Daí a razão de o preço do óleo de soja disparar. É difícil entender
esse mecanismo insólito – afinal, se tem tanta soja aqui, por que nós vamos pagar mais caro? – mas é assim que funciona.

Pior é que, quando o consumidor chega em casa e acende o fogão, ele leva mais uma facada: o gás de cozinha não subiu os 12% estimados pela Petrobras quando anunciou os aumentos dos combustíveis, no primeiro dia de novembro. O botijão de 13 quilos está sendo vendido com reajustes de até 25% (quando a perspectiva era de 12%) porque a definição do aumento depende da política de cada distribuidor. Exatamente como aconteceu com a gasolina e o óleo diesel. Os distribuidores estão abusando, apesar da ameaça da Agência Nacional do Petróleo (ANP) de intervir nos preços se houver abuso.

Abuso é o que não falta. Quem tem carro movido a álcool não escapou: os preços dispararam. Cada posto cobra o que quer, mas os aumentos nunca ficam aquém de 30%. A alta nos preços dos combustíveis deverá causar aumentos nos preços de 1,2% neste mês de novembro. E já estamos pagando mais pelas passagens aéreas: a Vasp aumentou o preço de suas passagens em 7%, repassando para o passageiro o impacto da alta de 14,8% do querosene de aviação. Com a mesma justificativa, o grupo Varig/Rio-Sul/Nordeste reajustou as passagens
em 7,5%, elevando o preço da ponte aérea Rio–São Paulo de R$ 287
para R$ 309. A TAM adotou o índice de 7,53% e a Gol ainda mantém a tarifa da ponte aérea em R$ 245.

Pãozinho – Calcula daqui, calcula dali e a frenética especulação com dólar em outubro, aliada aos aumentos de combustíveis, fará com que o brasileiro termine o ano de 2002 arcando com uma taxa de inflação que não ficará de jeito nenhum abaixo dos 6,5% previstos pela Fipe, que antes dos aumentos dos combustíveis previa uma taxa de 5,5%. O economista sênior do BankBoston, Marcelo Cypriani, acha que vai ser um pouco maior, na faixa dos 7%. “Agora que a eleição saiu da frente, a inflação vai ganhar as manchetes dos jornais”, ele diz. Já ganhou.

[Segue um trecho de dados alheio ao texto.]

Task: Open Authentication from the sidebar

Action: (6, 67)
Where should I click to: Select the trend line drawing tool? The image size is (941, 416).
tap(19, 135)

A alta do dólar também levou a Fipe a rever a previsão de inflação para 2003 de 3% para 5%. Uma das razões é apontada por Cypriani: os
preços que sobem em função do dólar neste ano vão provocar, em 2003, uma reação nos demais preços. E a inflação, ele estima, deve ficar perto dos 10%, um pouco menos ou um pouco mais. “Se não atingir os dois dígitos, será por pouco”, ele diz. O pãozinho não escapa. Continuará subindo porque o trigo está em alta no mercado internacional. E os salários? O salário mínimo deveria ser de R$ 1.270,40 em outubro, 6,3 vezes superior aos R$ 200 vigentes, de acordo com o Departamento Intersindical de Estatísticas e Estudos Sócio Econômicos (Dieese). A
base da estimativa é indiscutível: o valor da cesta básica mais cara, entre as 16 regiões pesquisadas.